Transcribe the data exactly, pictures excluded.

━━ Data ━━

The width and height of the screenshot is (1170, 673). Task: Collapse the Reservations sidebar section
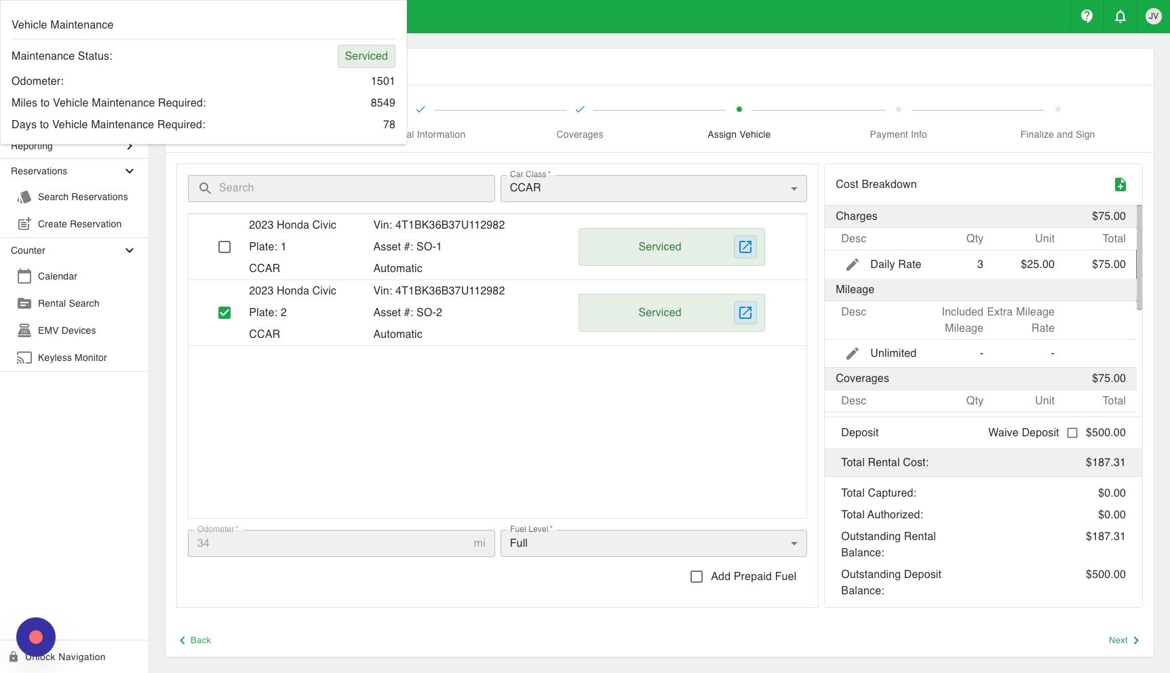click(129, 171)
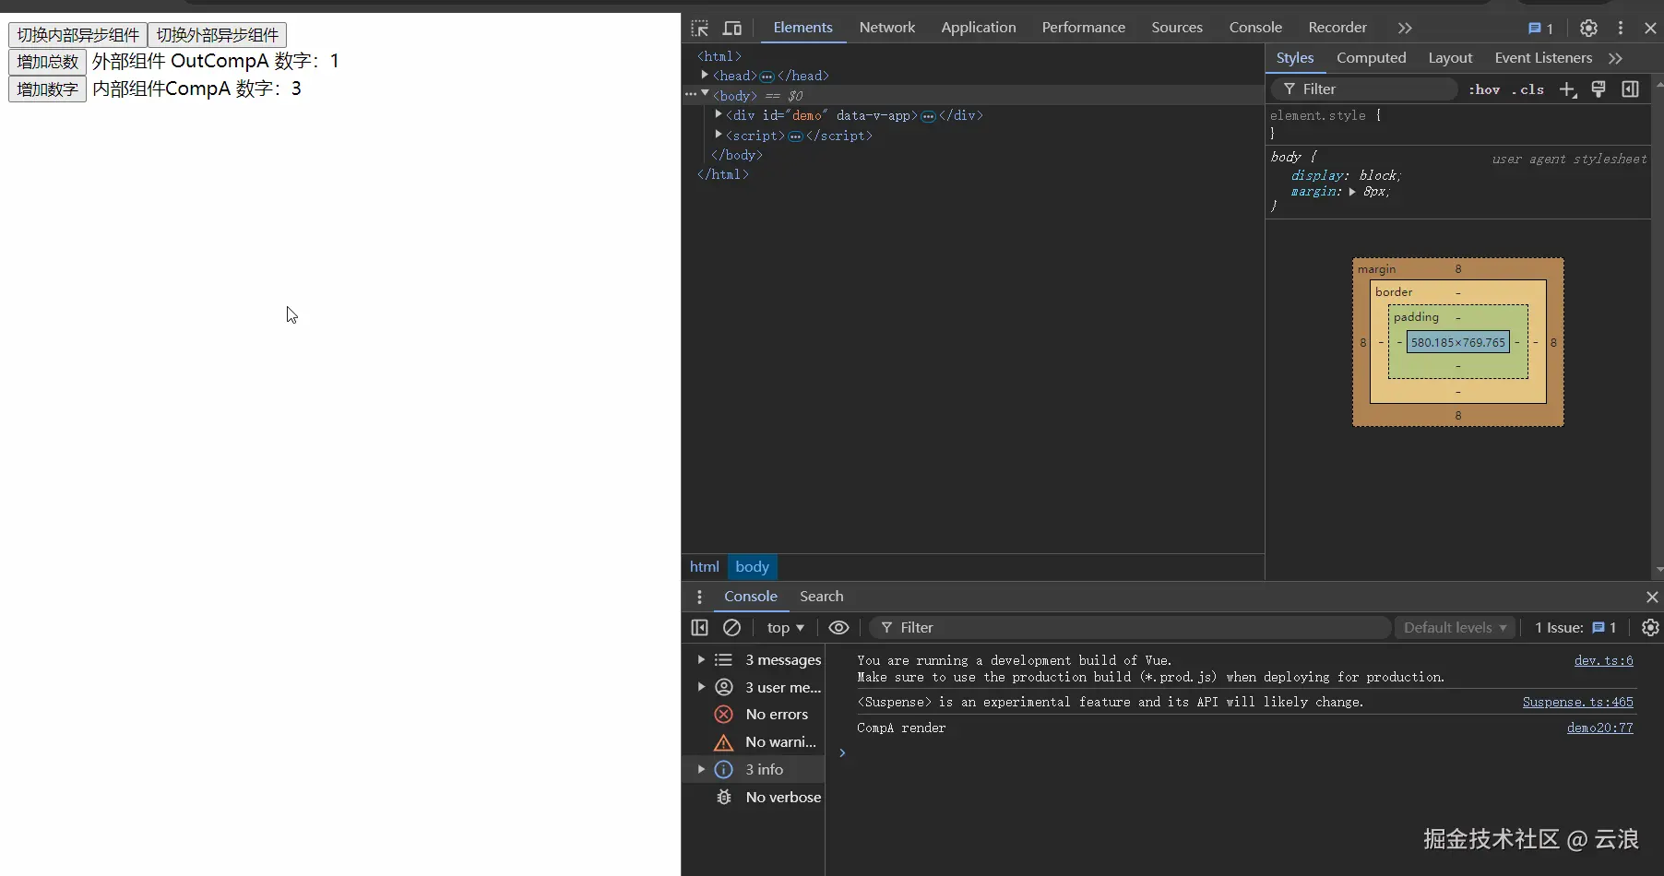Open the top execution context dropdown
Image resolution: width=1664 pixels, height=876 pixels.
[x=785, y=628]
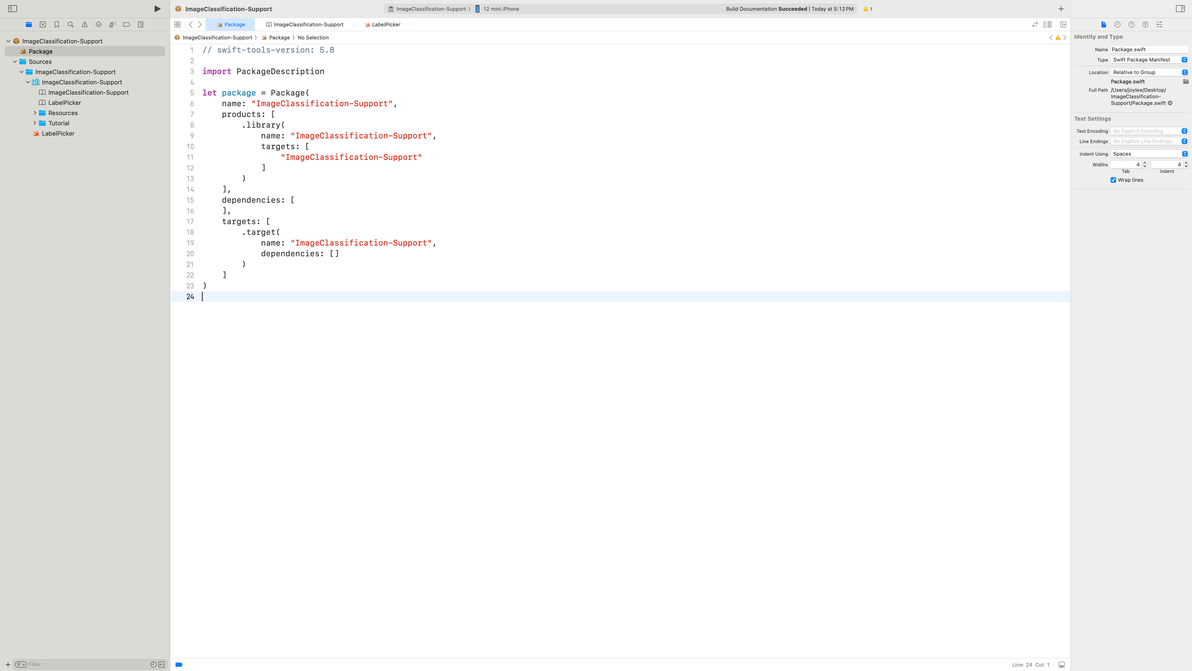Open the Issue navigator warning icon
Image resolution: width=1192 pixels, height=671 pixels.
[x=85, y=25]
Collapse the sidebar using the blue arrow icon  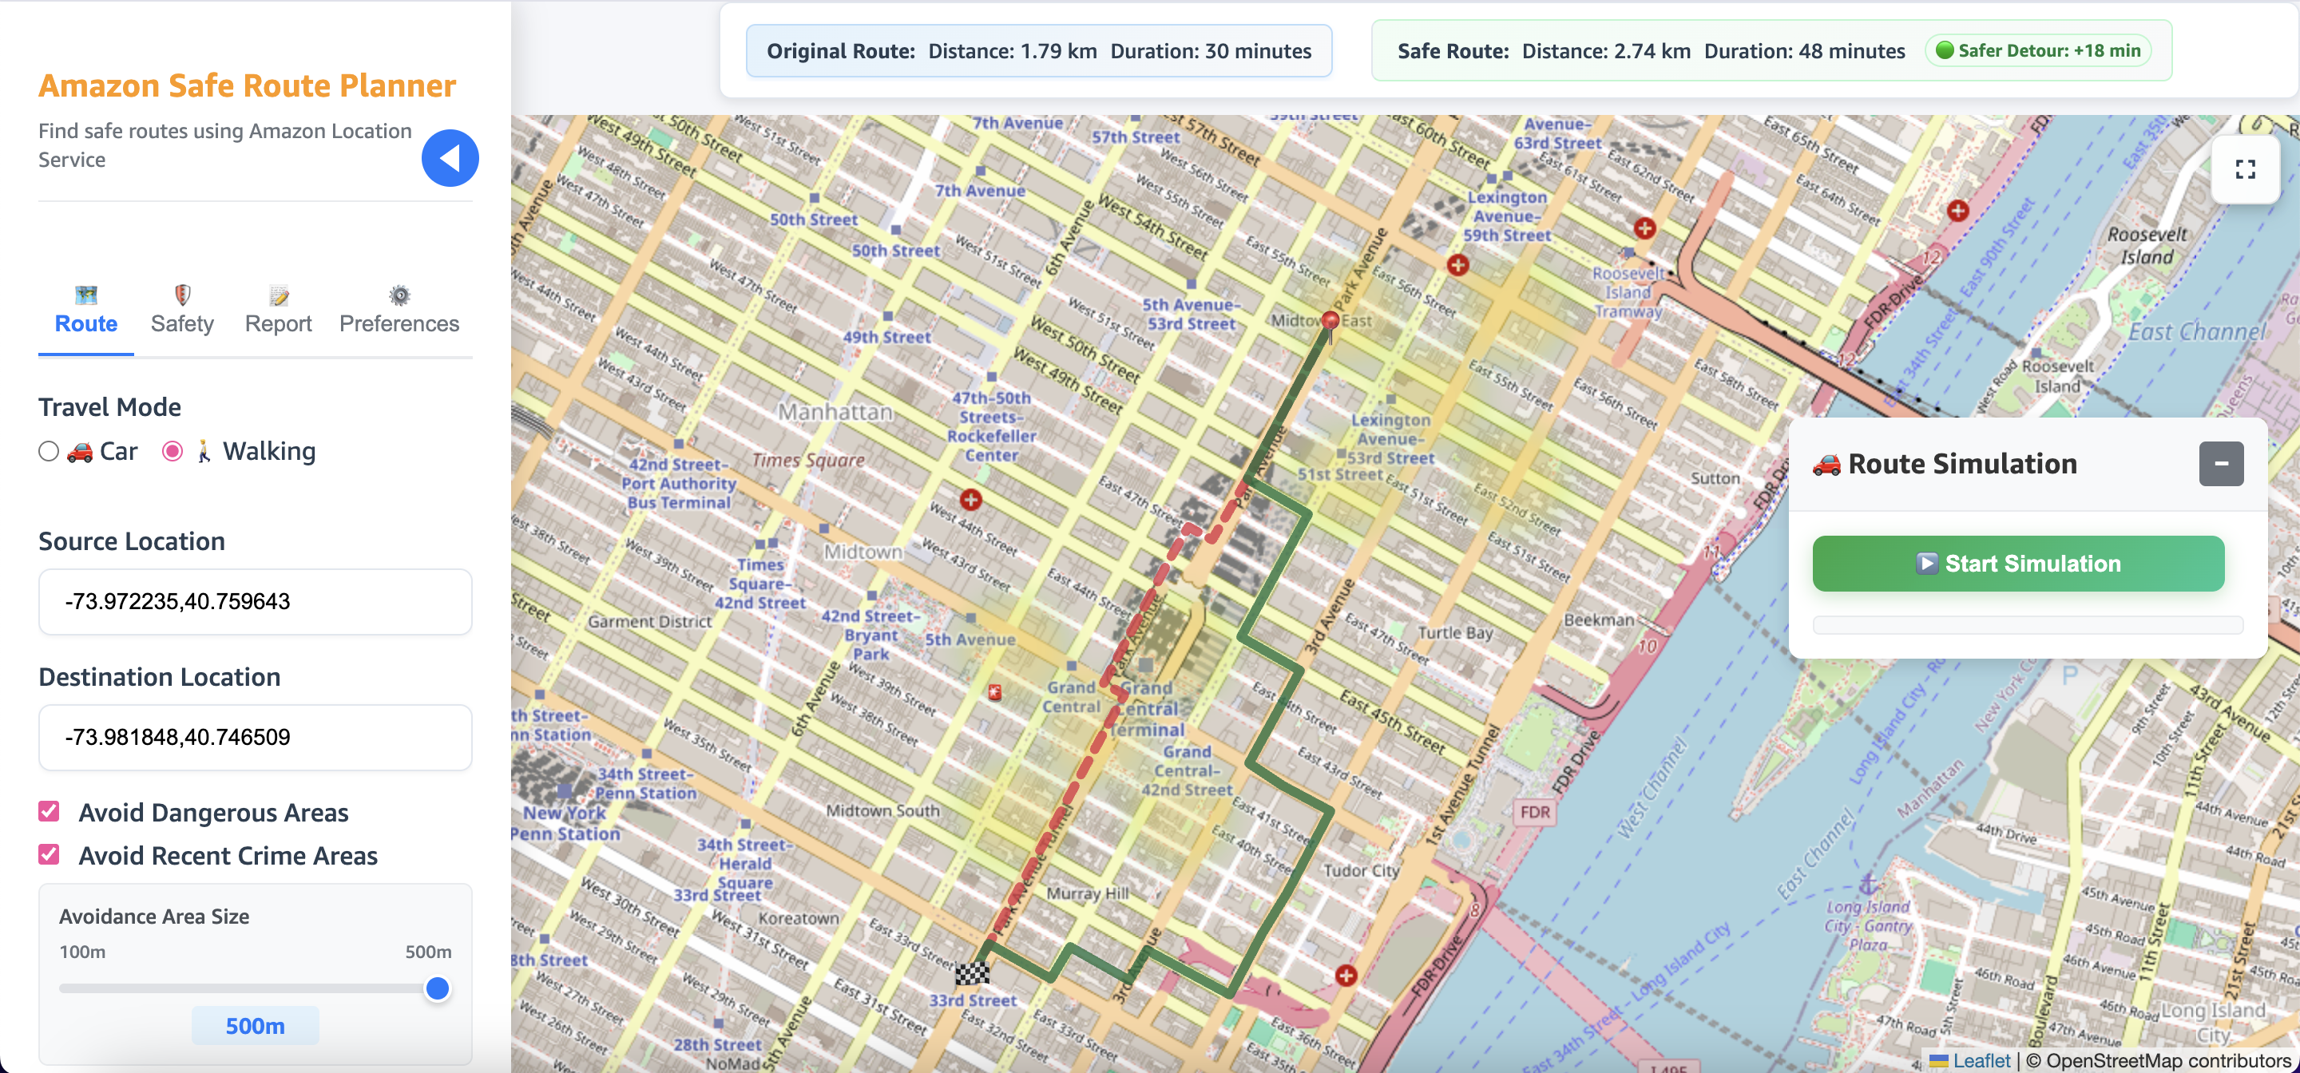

━━━

▶ Reply to the task:
The width and height of the screenshot is (1170, 673). Task: Collapse the Reservations sidebar section
click(129, 171)
Open the top execution context dropdown
Image resolution: width=1664 pixels, height=876 pixels.
[x=785, y=628]
Open the Issue navigator warning icon
Image resolution: width=1192 pixels, height=671 pixels.
[x=85, y=25]
Collapse the sidebar using the blue arrow icon  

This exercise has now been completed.